■ Work instructions
All records below are to be repeated exactly, with the pictures left out.

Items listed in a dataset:
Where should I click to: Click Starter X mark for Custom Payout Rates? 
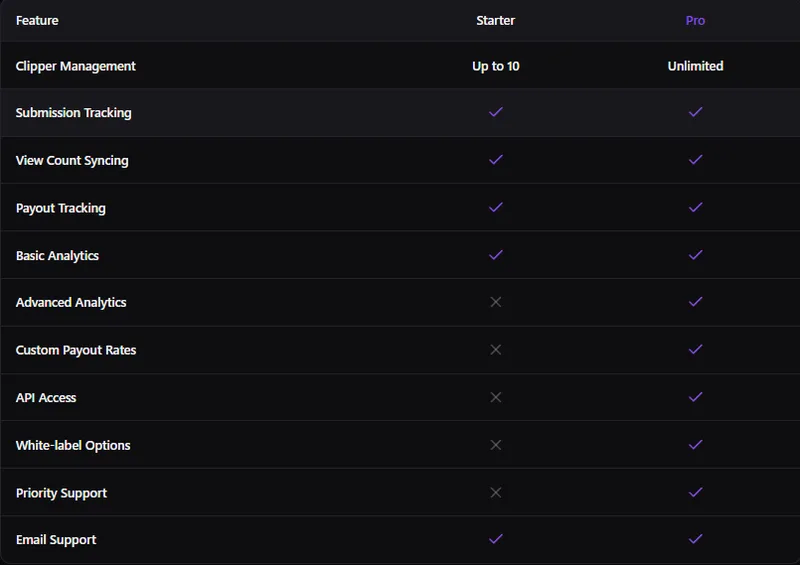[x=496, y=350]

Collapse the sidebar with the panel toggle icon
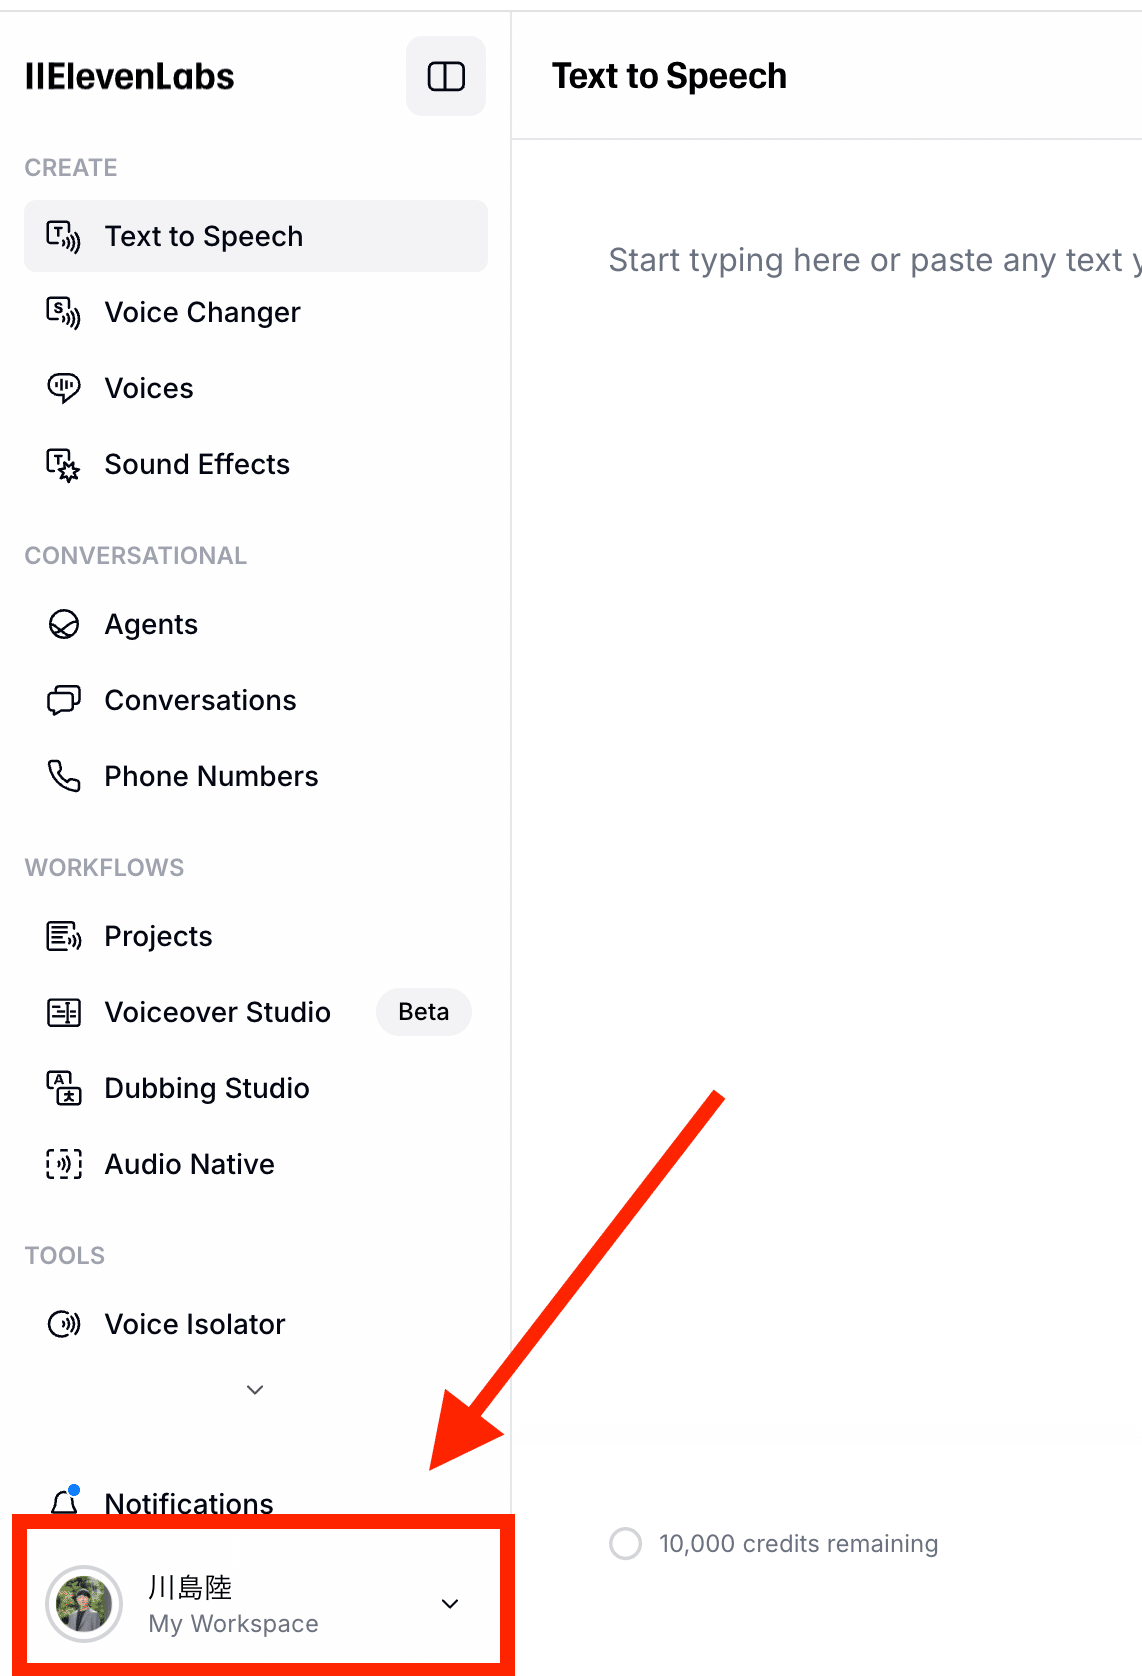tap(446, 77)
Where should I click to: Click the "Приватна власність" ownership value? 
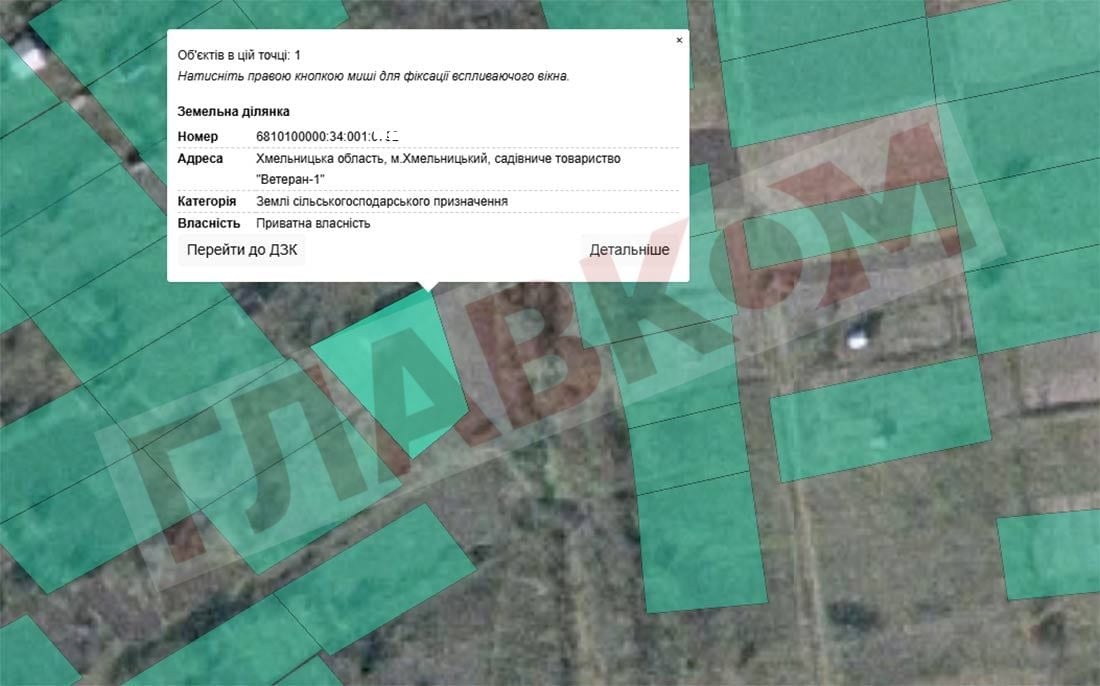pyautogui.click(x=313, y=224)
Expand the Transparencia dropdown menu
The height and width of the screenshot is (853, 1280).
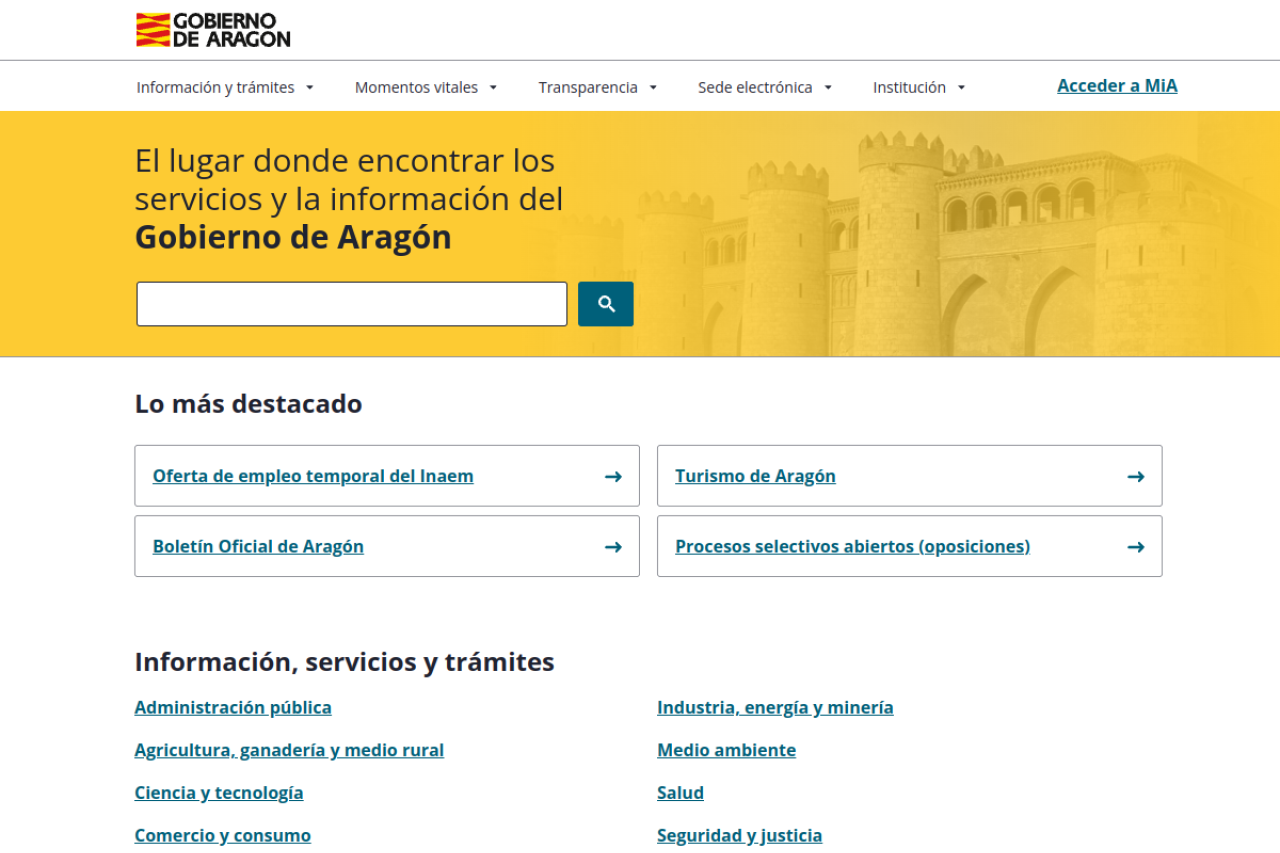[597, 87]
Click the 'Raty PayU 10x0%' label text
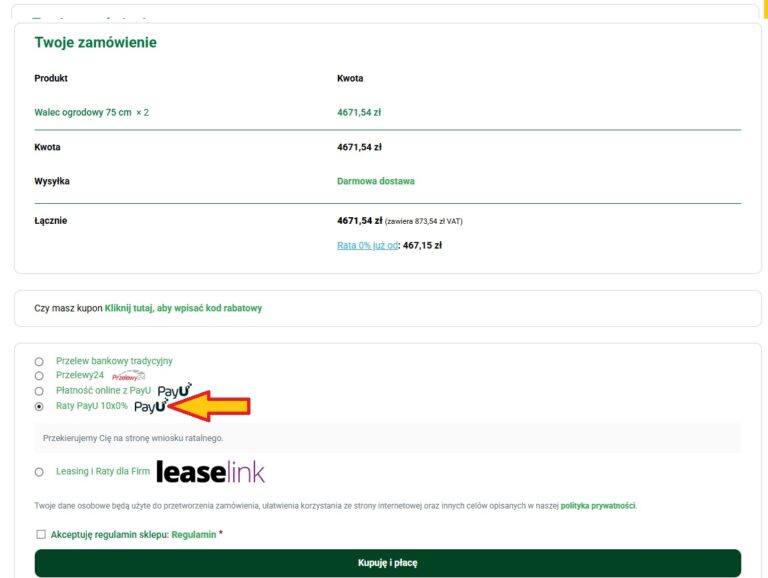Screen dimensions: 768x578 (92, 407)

■ Result of the exercise
Where should I click to: Click Starter X mark for Custom Payout Rates? 
[x=496, y=350]

Collapse the sidebar with the panel toggle icon
tap(446, 77)
Where should I click to: Click the "Приватна власність" ownership value? 
pyautogui.click(x=313, y=224)
Expand the Transparencia dropdown menu
The height and width of the screenshot is (853, 1280).
[597, 87]
Click the 'Raty PayU 10x0%' label text
Screen dimensions: 768x578 (92, 407)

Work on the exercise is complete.